Instructions to follow:
Using the records below, output the stretch that opens with the line containing "Instruction: Click the Curler section label" and closes with the line containing "Task: Open the Cardano ADA name link", exactly and including both lines, with nothing more.

═════ Data provided

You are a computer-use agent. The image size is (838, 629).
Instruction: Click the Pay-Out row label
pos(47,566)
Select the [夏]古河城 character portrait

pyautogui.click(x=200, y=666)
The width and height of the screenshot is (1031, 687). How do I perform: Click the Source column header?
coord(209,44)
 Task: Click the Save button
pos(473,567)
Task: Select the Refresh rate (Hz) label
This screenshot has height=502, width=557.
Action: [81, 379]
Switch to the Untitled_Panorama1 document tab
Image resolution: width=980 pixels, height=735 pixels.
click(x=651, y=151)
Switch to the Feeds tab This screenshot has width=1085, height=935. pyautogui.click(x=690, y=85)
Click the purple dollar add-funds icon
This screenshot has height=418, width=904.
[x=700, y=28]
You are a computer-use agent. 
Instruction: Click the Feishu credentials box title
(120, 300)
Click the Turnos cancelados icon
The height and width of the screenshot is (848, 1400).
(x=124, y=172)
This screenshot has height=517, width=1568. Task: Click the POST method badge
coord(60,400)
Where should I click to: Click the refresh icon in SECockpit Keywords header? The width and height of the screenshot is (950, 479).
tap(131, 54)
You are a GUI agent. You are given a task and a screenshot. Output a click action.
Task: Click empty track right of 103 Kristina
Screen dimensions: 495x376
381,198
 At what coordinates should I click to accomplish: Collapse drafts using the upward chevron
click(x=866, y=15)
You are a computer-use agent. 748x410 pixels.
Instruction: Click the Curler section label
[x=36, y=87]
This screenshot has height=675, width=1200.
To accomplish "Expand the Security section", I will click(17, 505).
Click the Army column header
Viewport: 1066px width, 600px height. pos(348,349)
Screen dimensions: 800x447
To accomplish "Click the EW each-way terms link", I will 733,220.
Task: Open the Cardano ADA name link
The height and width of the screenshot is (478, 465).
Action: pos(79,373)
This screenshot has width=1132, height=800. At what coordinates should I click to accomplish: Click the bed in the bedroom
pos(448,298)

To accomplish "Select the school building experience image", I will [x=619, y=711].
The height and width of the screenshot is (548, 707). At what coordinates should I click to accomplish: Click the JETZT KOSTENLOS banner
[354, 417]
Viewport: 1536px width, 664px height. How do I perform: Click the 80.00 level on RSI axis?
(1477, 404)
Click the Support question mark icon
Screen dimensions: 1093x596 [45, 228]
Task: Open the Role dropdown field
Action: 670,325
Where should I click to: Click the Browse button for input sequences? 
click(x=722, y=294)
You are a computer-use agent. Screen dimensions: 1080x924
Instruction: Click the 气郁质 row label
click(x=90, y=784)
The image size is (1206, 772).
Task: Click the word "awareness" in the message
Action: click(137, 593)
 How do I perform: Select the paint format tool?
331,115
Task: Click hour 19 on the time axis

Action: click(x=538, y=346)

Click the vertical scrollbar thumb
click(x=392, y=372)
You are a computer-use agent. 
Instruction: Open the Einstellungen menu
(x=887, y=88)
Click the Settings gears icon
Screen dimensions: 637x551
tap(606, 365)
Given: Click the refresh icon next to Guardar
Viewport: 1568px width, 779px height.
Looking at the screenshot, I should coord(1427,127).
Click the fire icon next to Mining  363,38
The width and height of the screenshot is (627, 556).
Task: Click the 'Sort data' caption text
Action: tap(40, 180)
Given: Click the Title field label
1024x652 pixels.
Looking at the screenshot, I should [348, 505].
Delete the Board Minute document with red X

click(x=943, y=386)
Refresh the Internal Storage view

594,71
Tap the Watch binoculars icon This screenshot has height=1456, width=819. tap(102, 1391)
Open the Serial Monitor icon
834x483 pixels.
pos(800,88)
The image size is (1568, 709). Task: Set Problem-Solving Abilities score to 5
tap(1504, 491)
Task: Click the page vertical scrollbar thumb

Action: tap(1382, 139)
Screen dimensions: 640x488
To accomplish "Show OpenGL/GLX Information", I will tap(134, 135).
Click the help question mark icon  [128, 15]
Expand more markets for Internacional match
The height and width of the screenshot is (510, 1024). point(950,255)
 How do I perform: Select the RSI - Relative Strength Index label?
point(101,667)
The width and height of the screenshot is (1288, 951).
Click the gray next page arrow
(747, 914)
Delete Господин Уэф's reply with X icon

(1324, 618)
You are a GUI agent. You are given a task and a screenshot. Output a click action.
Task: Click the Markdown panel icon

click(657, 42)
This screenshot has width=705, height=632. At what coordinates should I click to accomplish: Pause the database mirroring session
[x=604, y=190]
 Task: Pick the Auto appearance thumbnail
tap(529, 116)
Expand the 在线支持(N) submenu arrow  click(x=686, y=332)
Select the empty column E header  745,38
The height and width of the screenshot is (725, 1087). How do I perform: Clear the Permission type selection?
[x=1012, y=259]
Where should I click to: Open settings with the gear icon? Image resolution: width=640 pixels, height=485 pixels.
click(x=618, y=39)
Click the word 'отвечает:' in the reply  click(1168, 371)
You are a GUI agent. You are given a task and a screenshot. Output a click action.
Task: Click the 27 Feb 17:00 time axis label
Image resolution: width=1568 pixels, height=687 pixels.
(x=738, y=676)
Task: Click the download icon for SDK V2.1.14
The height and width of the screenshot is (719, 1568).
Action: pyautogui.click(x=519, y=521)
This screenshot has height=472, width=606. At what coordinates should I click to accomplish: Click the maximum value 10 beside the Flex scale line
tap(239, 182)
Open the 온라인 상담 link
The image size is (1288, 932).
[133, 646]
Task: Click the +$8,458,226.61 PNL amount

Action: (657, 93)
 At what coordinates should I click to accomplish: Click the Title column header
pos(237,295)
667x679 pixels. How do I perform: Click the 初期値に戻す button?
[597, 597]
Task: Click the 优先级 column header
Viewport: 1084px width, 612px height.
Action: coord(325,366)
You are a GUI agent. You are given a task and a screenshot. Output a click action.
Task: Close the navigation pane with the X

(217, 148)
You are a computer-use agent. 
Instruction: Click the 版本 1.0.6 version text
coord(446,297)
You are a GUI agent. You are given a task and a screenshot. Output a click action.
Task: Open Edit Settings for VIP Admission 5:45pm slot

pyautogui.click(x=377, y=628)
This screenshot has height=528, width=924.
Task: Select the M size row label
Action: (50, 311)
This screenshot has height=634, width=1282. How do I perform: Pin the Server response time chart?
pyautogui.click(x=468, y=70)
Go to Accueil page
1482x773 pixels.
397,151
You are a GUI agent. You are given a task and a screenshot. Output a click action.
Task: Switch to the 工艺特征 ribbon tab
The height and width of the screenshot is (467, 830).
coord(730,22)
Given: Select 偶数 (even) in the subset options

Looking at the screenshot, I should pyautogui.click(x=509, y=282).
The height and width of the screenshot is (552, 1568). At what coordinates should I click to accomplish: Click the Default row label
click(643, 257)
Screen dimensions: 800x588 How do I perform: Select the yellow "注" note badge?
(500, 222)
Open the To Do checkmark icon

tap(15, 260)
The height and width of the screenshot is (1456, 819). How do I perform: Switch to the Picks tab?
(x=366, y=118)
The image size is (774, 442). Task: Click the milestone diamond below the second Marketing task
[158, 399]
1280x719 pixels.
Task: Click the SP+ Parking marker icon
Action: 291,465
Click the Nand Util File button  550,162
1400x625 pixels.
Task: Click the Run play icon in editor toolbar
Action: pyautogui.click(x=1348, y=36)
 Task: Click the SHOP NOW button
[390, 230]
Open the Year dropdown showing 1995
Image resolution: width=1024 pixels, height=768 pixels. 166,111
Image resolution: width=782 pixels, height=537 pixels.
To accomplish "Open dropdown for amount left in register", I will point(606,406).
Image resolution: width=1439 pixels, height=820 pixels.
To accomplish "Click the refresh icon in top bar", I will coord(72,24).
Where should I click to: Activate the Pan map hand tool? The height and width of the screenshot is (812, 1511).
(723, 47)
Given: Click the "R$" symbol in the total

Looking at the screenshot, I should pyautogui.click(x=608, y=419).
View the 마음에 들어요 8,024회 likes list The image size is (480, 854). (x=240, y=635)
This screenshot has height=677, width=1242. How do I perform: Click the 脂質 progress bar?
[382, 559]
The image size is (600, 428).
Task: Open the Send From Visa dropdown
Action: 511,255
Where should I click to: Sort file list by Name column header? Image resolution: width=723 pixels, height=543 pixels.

══════════

Answer to this problem:
Instruction: Click the Curler section label
[x=36, y=87]
This screenshot has height=675, width=1200.
To accomplish "Expand the Security section", I will click(17, 505).
Click the Army column header
Viewport: 1066px width, 600px height. pos(348,349)
Screen dimensions: 800x447
To accomplish "Click the EW each-way terms link", I will 733,220.
Task: Open the Cardano ADA name link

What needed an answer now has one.